Descripción de la obra
Lo sagrado no está lejos, sino en la naturaleza
Esta Guadalupe...
No nació de un lienzo, ni bajó de las nubes entre querubines de
porcelana. Esta Guadalupe es el alma misma del monte, la que decidió
quedarse a vivir en la madera vieja para no abandonar nunca la tierra.
Cuentan que en el silencio de un bosque olvidado, un árbol antiguo dejó
de crecer hacia el cielo para empezar a mirar hacia adentro. Con el paso
de los inviernos, su corteza se fue plegando con la suavidad de un
manto y su tronco se abrió como un nicho natural, revelando la figura
que siempre estuvo allí, esperando ser vista.

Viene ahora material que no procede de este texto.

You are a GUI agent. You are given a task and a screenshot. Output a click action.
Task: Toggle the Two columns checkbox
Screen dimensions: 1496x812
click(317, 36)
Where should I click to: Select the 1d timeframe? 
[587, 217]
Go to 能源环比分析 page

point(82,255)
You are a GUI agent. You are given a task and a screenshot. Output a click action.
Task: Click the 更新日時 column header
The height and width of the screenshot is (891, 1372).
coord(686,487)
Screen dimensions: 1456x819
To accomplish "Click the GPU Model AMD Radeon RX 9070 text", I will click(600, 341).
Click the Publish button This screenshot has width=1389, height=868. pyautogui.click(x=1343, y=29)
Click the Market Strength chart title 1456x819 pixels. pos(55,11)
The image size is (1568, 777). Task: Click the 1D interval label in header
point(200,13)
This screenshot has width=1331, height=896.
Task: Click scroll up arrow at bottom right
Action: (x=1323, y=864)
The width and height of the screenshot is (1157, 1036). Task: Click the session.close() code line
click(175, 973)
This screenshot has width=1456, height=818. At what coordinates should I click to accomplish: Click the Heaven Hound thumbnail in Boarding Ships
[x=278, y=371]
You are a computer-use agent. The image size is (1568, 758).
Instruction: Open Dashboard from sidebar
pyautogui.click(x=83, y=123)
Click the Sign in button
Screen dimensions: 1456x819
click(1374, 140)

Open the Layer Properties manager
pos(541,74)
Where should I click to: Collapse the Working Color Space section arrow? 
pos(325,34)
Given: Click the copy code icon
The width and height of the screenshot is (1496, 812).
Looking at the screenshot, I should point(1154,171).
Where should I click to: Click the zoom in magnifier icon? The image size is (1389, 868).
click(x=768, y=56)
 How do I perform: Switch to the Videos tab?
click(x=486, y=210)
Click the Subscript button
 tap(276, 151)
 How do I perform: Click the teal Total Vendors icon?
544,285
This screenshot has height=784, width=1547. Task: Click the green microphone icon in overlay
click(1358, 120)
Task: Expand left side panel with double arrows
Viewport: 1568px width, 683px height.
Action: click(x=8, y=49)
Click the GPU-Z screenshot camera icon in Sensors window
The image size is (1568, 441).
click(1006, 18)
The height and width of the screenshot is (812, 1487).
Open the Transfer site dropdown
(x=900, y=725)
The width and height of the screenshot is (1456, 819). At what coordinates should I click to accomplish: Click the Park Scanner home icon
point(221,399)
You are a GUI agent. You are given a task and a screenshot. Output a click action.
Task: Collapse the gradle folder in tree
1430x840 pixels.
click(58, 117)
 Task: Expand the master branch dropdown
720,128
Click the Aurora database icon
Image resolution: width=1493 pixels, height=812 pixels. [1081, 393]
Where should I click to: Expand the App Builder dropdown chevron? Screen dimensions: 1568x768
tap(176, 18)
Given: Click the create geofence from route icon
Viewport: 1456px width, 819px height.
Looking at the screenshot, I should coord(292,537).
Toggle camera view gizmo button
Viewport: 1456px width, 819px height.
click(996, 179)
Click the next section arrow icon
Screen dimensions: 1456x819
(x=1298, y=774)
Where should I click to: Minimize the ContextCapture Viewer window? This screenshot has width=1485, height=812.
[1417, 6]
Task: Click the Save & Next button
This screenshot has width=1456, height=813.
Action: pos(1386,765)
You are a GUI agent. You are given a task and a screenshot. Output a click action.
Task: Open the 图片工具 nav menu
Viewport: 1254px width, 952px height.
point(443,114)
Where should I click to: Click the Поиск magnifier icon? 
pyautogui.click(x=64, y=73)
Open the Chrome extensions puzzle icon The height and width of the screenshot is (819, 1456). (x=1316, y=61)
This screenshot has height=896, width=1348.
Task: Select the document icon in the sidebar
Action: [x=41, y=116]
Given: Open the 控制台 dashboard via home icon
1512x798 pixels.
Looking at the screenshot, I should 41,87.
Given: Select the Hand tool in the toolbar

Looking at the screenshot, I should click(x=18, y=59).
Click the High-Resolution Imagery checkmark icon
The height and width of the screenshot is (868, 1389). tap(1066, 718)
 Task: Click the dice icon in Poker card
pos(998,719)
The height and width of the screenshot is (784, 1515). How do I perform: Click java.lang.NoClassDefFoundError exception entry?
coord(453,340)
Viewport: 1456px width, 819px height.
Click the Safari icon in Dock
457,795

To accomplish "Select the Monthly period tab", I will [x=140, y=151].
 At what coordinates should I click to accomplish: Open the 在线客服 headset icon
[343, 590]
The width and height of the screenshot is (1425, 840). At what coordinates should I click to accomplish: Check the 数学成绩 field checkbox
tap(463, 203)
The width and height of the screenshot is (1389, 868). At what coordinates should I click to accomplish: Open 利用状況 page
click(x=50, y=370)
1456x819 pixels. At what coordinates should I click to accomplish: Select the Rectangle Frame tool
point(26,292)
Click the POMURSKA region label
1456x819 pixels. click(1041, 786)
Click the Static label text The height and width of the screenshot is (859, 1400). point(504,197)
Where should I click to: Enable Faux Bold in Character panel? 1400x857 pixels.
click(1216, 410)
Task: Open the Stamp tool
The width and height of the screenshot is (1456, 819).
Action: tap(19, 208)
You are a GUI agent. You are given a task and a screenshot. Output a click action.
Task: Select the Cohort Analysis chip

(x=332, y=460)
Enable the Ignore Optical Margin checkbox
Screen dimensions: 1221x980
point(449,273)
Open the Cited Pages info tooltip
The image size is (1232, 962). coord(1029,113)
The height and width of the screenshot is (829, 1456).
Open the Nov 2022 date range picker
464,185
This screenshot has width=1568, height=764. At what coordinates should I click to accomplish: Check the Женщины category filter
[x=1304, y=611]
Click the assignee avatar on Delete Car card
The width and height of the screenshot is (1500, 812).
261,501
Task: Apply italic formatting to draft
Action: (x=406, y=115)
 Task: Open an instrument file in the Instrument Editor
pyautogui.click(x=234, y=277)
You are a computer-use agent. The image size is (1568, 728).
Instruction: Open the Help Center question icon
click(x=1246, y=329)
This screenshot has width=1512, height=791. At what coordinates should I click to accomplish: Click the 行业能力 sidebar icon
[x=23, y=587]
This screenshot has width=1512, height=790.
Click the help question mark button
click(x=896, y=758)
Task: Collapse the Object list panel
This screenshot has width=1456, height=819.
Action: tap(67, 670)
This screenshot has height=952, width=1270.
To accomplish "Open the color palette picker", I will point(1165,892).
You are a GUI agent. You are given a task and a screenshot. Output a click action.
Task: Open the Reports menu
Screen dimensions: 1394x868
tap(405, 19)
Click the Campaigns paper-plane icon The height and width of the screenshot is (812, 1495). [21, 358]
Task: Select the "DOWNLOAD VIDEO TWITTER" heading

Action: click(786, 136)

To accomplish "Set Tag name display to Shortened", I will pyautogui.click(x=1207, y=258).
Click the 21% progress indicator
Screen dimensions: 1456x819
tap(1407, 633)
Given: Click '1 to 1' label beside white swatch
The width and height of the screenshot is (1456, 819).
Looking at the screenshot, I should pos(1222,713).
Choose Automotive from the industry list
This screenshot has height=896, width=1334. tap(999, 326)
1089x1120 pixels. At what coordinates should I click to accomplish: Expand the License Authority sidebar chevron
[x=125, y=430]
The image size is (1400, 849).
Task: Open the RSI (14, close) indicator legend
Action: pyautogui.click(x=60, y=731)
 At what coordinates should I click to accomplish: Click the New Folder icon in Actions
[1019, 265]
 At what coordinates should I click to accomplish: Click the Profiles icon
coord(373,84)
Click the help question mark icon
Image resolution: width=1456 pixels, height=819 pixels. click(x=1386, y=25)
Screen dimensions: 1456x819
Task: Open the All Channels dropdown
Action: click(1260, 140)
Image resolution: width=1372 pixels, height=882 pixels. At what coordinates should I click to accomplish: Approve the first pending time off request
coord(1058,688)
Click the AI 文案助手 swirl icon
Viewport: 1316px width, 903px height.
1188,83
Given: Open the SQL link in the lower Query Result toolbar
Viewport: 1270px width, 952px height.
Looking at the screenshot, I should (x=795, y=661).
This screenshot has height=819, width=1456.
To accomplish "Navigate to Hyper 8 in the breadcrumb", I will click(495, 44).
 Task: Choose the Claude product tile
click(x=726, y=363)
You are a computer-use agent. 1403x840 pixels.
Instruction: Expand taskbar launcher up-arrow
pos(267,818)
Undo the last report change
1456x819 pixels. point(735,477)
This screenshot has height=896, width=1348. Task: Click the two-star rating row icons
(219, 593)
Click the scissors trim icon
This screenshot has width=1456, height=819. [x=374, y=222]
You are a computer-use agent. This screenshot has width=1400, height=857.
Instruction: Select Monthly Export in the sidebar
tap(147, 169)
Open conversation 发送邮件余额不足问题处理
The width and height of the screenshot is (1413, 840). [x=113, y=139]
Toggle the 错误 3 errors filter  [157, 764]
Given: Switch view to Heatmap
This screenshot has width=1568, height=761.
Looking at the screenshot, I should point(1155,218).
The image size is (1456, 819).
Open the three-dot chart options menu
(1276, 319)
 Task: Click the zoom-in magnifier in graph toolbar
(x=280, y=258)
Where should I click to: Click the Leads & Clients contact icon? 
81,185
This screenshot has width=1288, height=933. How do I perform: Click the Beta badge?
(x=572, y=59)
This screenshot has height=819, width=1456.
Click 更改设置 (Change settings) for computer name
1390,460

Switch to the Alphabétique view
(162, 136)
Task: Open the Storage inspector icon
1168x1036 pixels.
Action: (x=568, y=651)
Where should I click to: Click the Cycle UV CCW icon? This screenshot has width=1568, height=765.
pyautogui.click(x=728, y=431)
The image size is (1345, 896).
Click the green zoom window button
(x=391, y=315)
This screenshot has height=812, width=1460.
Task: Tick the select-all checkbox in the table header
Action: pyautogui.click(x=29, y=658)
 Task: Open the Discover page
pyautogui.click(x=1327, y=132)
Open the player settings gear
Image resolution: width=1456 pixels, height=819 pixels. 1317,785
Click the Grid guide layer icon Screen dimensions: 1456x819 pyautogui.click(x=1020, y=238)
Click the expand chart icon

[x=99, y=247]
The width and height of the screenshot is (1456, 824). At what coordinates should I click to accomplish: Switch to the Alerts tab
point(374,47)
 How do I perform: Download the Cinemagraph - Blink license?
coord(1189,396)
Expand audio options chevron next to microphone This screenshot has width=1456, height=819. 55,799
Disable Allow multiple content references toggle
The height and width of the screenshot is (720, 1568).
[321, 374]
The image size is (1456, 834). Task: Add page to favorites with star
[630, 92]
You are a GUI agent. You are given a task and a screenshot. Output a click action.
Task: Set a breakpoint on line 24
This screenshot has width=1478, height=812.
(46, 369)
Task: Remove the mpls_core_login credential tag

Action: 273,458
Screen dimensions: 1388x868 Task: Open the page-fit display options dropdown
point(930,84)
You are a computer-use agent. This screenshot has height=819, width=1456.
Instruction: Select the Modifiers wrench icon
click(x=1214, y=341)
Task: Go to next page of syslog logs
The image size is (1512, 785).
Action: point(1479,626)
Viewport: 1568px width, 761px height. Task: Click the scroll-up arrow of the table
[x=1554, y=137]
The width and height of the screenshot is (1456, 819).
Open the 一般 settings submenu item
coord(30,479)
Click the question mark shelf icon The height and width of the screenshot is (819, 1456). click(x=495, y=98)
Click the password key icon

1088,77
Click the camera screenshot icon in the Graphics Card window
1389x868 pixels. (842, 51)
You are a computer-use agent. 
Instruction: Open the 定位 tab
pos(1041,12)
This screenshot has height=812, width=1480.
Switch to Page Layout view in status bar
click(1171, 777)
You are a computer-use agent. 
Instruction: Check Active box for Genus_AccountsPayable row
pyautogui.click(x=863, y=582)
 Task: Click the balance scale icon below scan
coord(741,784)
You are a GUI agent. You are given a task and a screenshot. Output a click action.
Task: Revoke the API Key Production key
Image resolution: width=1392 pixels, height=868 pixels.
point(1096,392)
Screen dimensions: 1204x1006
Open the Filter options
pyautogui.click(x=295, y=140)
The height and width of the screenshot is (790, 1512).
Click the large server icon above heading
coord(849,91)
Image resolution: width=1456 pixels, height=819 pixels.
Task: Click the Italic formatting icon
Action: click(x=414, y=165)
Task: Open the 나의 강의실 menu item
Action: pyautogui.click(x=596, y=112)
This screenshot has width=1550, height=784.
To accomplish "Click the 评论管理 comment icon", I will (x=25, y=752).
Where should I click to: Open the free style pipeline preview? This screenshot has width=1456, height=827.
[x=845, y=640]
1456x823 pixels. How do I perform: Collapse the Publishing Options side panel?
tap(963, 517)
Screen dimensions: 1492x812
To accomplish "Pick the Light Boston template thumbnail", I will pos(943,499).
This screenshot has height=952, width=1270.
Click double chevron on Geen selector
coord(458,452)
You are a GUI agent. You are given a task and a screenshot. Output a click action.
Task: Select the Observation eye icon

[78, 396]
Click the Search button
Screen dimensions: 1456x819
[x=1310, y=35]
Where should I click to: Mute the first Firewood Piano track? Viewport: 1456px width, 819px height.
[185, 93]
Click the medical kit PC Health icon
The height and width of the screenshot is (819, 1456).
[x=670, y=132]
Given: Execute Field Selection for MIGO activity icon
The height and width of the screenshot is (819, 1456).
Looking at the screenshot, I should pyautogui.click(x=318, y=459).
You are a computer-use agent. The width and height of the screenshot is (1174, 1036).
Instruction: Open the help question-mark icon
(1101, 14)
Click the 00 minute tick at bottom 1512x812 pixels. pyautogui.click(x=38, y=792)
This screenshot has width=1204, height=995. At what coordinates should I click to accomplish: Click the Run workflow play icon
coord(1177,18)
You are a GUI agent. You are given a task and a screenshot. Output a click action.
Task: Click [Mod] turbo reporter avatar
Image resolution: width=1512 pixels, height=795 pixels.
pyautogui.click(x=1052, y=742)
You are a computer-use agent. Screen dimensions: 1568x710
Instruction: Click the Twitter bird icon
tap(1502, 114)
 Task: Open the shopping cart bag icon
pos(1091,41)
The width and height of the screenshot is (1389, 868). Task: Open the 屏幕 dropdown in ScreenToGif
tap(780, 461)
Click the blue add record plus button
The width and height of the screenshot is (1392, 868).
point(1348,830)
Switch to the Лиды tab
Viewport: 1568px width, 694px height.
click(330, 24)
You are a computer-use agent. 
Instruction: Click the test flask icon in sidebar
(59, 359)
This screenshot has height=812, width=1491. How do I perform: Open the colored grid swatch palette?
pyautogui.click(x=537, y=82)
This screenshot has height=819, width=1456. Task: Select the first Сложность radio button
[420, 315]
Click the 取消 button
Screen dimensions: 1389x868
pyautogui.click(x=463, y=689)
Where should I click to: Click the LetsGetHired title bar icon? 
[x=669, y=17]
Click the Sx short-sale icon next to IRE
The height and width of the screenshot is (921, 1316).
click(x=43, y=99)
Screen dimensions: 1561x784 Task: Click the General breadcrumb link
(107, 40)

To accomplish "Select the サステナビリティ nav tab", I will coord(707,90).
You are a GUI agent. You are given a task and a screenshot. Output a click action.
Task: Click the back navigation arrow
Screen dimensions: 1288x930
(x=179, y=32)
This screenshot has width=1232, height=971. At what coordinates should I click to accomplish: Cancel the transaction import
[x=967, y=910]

Es una virgen de agua y musgo, que no necesita templos de piedra porque
ella es su propio refugio. Su resplandor no es de oro, sino de esa luz
tenue que se filtra entre los pinos al atardecer. Está ahí para
recordarnos que lo sagrado no está lejos, sino en la naturaleza que
respira, en la humedad del pantano y en la paciencia infinita de los
árboles que nos ven pasar.
Es la madre de todo lo que brota, la que protege el sueño del bosque y escucha los secretos que el viento le sopla a las ramas.